Data supplied:
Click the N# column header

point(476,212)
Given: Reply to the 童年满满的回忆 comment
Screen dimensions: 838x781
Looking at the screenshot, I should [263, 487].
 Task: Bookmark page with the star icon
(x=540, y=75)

--

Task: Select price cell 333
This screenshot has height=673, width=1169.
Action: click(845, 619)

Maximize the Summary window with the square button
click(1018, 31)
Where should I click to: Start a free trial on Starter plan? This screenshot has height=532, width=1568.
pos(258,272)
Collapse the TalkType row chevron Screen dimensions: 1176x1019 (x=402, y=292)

---

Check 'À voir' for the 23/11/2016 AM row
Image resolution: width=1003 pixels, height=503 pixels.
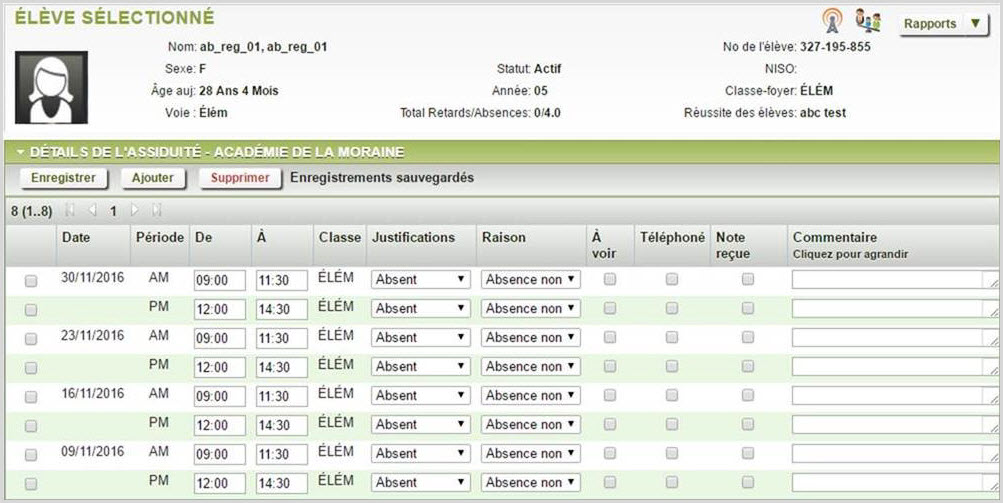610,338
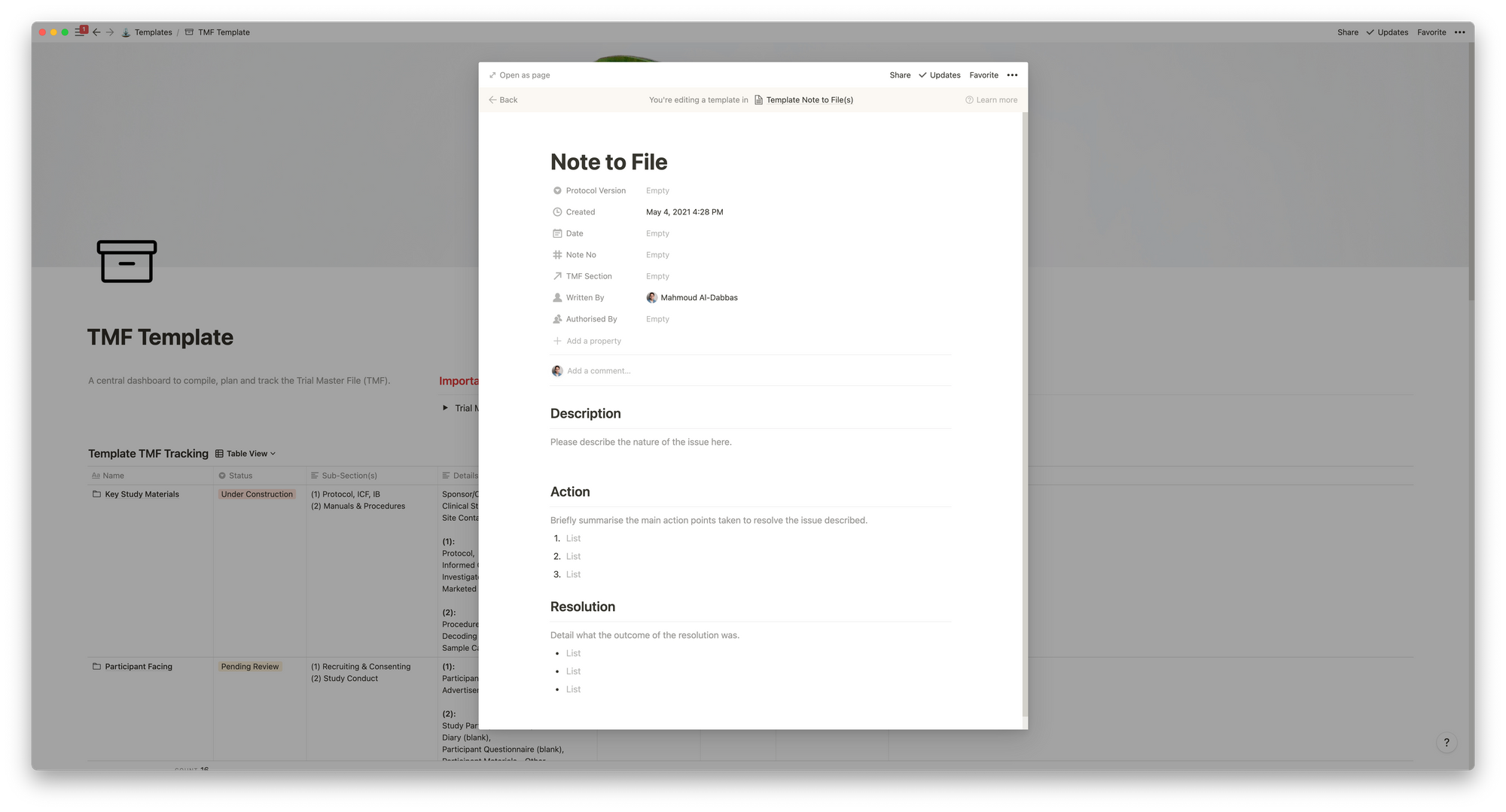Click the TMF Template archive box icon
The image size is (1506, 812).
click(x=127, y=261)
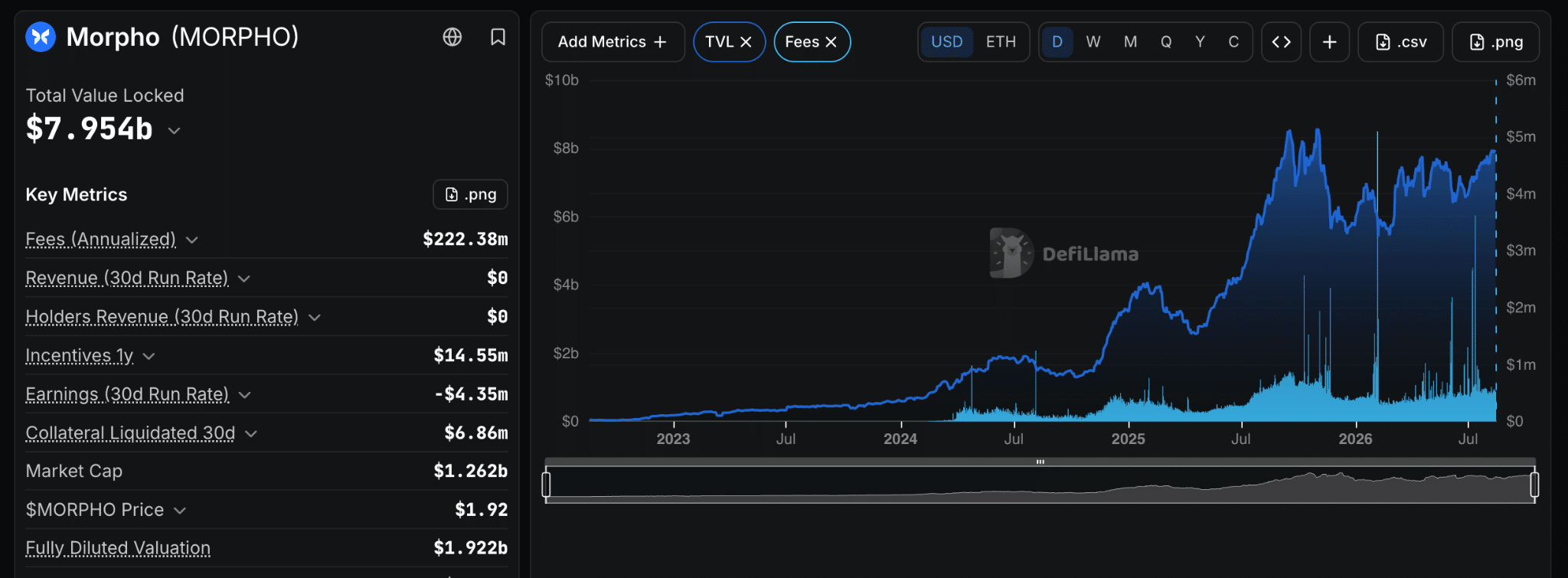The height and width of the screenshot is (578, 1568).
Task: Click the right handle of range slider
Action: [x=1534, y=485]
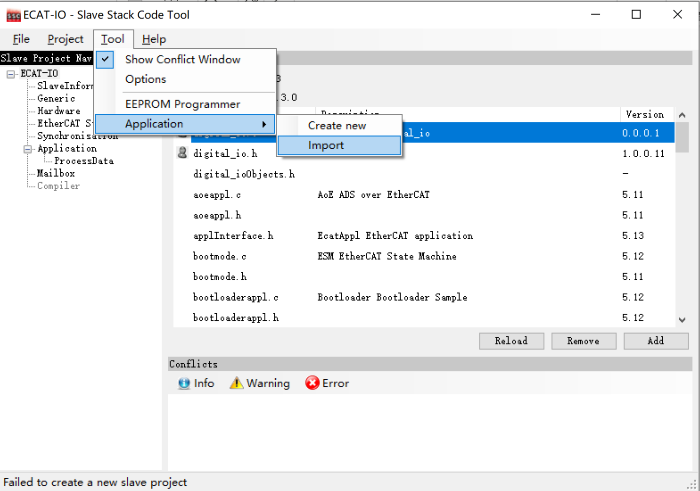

Task requirements: Using the material above, transcribe exactly the lines from the line with "Maximize the Summary" to the line with "Collapse the TalkType"; both count, and nothing else goes in.

Exercise response:
Maximize the Summary window with the square button
click(1018, 31)
Where should I click to: Start a free trial on Starter plan? This screenshot has height=532, width=1568.
pos(258,272)
Collapse the TalkType row chevron Screen dimensions: 1176x1019 (x=402, y=292)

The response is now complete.